I instantly made the decision that falling on my knee would not be a good thing and I put my hands out to brace the fall and take some of the impact. I would fall, stand back up, giggle, get in the vehicle. Right? No. I fell. I rolled. I who-the-hell-knows-what. All I know is I was walking East. And then I was flat on my back, sprawl-legged, looking at sky, half-way under the Highlander, head pointed South, butt aimed North, shoes flung here and there, wallet open on the gravel, and money scattered everywhere.

Two thoughts went through my head simultaneously:
Get UP before someone sees you! & What the hell just happened?

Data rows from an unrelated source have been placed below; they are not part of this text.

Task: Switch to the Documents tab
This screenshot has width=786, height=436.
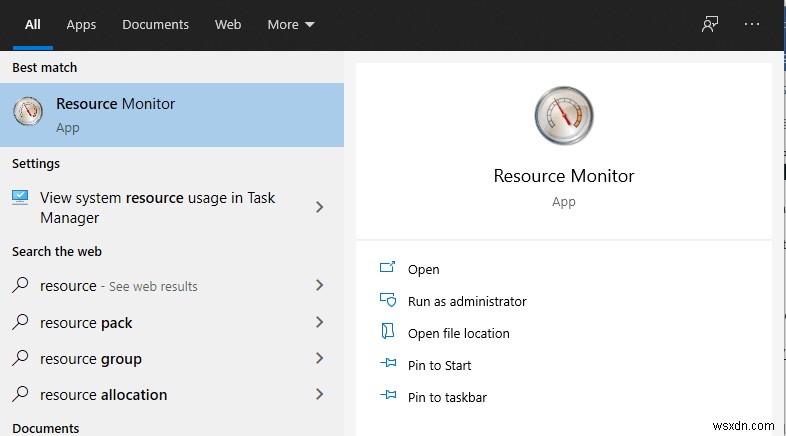Action: 155,24
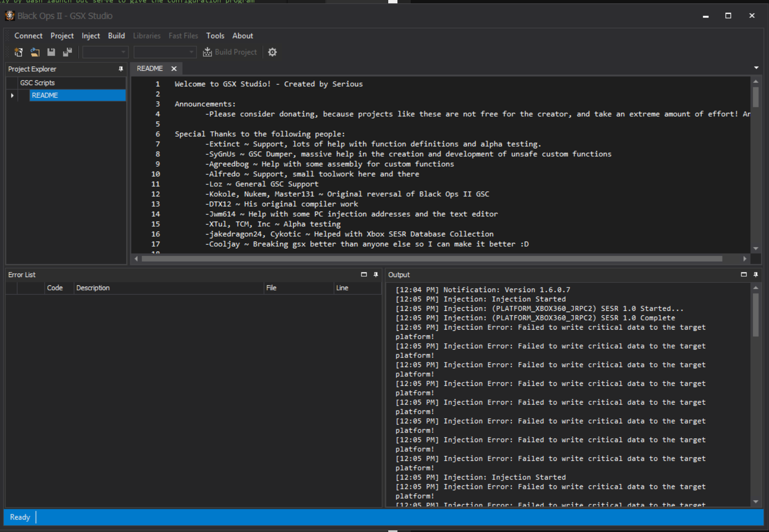Open the Inject menu

(x=90, y=36)
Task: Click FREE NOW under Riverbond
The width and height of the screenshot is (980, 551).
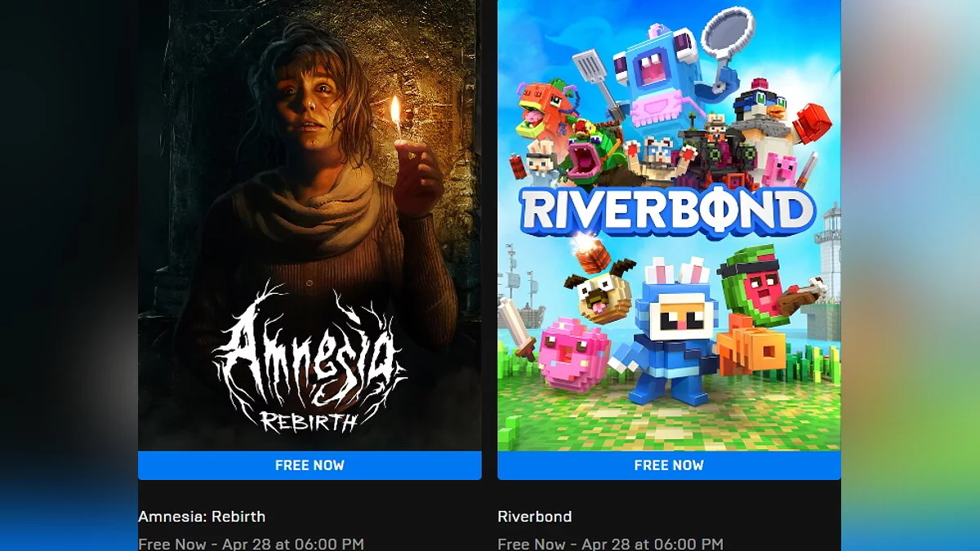Action: [x=669, y=465]
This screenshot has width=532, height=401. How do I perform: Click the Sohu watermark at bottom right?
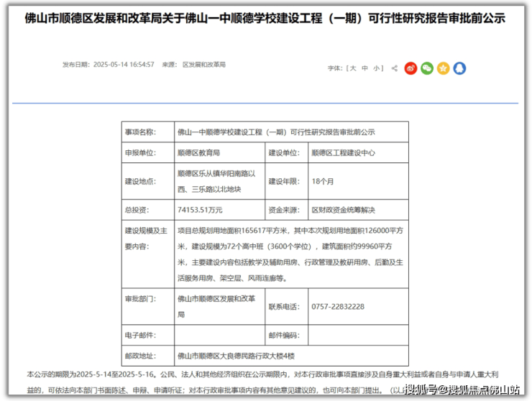point(462,390)
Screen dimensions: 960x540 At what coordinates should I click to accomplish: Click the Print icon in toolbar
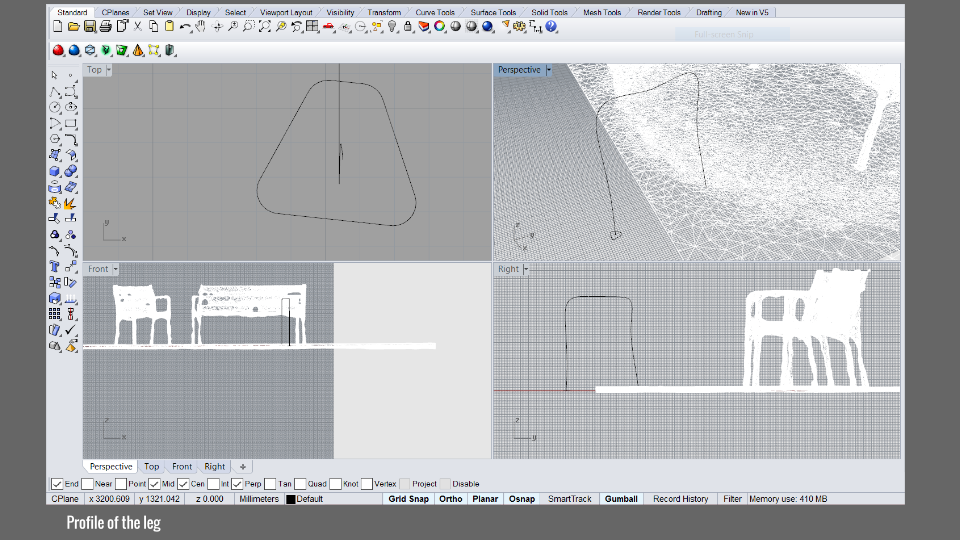click(x=106, y=26)
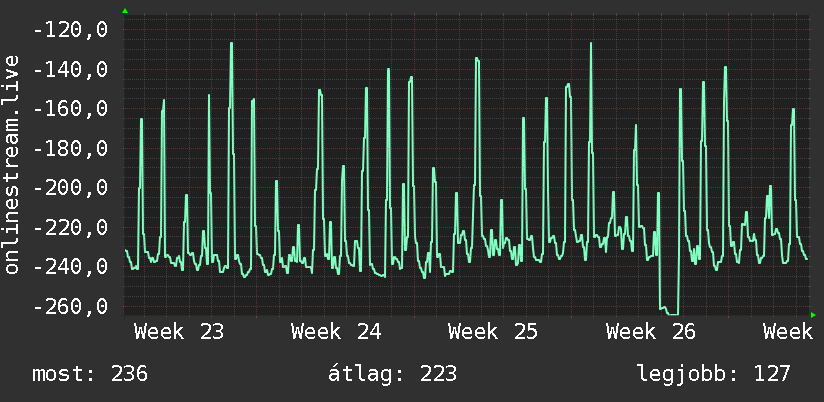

Mandy peered  down from the window. She opened the door just a crack and I said very seriously: You. Saw. NOTHING. She said "are you alright?" "I don't know yet" I mumbled. I reached for the door handle on the Highlander to pull myself up but of course, the door OPENED which is what happens when you pull on the handle and I sprawled back on my butt. Then our friend Jim was there and he was all "are you alright? What happened?" And at that point I was all "I don't really know."

This was the most embarrassing moment, to date, of my adult life. I wanted desperately to laugh it off and enjoy the rest of the drive into Omaha, but I was in PAIN. I took the skin off my right knee. I took the skin off my right arm. By the time we reached Omaha, I had a big, swollen bruise on that arm. When I eased myself into bed I realized I had hit my right butt cheek on something and could not lay on it. I couldn't really lay on the left hip either. Mandy and I laughed and giggled while reliving the whole scenario and finally I settled in to sleep in an uncomfortable, awkward position.

The next day my back began to hurt and by evening I felt like I had been run over by the Highlander I had landed under. I really do not know how I could have hit, poked, skinned, or pummeled so many parts of my body on such a short journey from curb to parking lot. Damn gravel. I spent Saturday night in a bath tub full of Epsom salt.

At any rate, the new spring products are fabulous. I had a great time, considering. And now it is back to work and another week of house recovery. This week we will meet with the kitchen designer. The final three bedrooms are being demolished. The basement clean-out continues. Life marches on.